**EXERCISE OBJECTIVE:** From the line containing "You are a computer-use agent. The" to the final line of the material below, copy each line exactly, including both endpoints, and leave out all other lines.

**DATA SHOWN:**
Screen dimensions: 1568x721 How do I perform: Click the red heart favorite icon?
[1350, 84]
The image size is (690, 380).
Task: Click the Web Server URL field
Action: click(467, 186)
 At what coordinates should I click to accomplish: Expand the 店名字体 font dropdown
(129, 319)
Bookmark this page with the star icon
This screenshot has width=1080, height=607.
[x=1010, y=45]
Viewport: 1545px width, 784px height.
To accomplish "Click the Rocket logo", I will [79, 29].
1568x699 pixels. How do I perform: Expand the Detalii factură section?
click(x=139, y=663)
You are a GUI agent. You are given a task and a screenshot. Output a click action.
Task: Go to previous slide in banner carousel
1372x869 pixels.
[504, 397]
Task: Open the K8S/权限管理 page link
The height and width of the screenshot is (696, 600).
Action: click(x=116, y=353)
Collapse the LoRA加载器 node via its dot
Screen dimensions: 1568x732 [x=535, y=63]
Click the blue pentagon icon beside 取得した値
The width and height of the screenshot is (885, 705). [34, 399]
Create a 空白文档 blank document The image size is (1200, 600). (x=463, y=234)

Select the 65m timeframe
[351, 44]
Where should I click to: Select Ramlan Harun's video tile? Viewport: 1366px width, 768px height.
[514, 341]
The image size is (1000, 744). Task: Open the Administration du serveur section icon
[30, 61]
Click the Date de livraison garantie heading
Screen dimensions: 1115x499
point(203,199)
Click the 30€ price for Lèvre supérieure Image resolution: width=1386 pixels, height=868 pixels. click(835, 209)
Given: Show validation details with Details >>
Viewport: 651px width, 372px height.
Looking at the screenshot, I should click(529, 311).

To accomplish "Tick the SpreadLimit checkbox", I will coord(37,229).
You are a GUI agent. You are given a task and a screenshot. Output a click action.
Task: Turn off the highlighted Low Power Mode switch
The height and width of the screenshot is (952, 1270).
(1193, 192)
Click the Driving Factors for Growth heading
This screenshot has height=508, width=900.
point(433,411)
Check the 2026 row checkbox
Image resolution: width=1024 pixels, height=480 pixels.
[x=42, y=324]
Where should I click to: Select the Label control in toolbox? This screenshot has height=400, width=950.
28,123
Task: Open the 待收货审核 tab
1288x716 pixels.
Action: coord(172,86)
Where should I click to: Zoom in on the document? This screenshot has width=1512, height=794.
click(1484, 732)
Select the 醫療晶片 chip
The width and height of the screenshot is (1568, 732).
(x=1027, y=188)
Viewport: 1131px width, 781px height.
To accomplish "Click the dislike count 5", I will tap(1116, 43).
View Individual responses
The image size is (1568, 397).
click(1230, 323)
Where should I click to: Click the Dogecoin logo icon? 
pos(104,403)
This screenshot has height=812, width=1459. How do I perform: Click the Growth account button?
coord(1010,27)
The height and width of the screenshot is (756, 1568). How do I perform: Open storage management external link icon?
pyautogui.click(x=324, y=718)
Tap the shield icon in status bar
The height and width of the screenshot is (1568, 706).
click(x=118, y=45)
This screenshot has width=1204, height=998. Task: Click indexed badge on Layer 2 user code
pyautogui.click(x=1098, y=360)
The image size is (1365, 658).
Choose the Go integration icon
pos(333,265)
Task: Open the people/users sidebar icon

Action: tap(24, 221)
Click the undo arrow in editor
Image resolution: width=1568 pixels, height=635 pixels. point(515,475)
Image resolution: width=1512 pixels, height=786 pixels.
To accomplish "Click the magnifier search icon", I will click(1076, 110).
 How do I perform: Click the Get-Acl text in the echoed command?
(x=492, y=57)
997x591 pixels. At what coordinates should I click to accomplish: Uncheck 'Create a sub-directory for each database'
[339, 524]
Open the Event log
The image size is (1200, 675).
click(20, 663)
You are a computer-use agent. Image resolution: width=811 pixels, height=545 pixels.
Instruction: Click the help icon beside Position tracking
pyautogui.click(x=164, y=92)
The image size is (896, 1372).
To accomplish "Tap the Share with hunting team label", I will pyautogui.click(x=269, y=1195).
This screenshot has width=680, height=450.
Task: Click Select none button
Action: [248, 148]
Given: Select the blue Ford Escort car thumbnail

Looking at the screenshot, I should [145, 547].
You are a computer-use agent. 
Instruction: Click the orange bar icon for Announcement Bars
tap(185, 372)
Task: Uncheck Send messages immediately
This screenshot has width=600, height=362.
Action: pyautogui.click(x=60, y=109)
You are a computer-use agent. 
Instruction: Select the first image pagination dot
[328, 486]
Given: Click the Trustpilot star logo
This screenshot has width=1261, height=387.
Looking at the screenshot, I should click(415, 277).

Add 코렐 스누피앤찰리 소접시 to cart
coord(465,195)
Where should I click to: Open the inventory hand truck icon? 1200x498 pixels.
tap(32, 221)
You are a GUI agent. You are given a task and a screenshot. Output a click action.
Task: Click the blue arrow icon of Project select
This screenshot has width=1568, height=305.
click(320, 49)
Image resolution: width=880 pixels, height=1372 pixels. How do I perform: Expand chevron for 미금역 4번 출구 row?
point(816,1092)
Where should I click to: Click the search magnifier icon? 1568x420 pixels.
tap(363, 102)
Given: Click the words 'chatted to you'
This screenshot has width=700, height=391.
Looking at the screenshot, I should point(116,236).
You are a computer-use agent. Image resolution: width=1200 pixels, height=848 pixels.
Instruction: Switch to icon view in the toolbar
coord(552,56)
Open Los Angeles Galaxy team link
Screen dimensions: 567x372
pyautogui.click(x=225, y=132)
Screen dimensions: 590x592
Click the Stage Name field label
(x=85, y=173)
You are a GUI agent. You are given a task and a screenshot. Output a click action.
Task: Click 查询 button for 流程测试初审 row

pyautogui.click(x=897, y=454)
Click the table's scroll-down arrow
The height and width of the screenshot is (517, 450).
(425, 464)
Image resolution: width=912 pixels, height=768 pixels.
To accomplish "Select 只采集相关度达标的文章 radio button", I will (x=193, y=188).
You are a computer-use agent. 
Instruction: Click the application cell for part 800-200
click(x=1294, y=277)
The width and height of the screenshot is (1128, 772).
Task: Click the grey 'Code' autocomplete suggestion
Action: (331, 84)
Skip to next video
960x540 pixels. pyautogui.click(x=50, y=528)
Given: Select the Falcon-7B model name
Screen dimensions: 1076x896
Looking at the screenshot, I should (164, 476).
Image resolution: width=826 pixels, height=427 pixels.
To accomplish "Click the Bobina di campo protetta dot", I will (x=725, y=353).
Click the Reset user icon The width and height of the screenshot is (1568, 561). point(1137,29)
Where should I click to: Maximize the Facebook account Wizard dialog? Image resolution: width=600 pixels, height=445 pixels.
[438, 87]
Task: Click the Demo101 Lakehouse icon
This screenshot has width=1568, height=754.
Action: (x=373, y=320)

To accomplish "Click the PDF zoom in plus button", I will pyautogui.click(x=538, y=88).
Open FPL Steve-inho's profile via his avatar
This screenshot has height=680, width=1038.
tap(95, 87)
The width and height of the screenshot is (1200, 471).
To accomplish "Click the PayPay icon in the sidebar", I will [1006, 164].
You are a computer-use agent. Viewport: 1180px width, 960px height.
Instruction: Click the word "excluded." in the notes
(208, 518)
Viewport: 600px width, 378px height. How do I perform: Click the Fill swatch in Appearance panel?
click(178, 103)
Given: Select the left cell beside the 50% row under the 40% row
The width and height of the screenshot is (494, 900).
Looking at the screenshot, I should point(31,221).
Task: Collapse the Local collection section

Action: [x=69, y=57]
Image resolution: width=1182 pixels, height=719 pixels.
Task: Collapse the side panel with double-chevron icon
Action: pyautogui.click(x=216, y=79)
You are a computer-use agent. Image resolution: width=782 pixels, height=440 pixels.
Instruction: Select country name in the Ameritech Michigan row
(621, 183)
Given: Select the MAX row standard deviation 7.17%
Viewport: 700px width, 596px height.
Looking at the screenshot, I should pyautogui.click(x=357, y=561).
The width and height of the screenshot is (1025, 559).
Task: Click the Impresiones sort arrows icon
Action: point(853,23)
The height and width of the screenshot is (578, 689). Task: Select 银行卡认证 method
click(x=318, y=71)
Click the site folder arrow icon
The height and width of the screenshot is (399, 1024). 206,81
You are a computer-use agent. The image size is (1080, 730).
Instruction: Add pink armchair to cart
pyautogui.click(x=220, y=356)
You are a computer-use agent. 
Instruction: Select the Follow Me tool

**THE ANSWER:**
You are a computer-use agent. The image size is (1080, 730).
Instruction: Add pink armchair to cart
pyautogui.click(x=220, y=356)
You are a computer-use agent. 
Instruction: Select the Follow Me tool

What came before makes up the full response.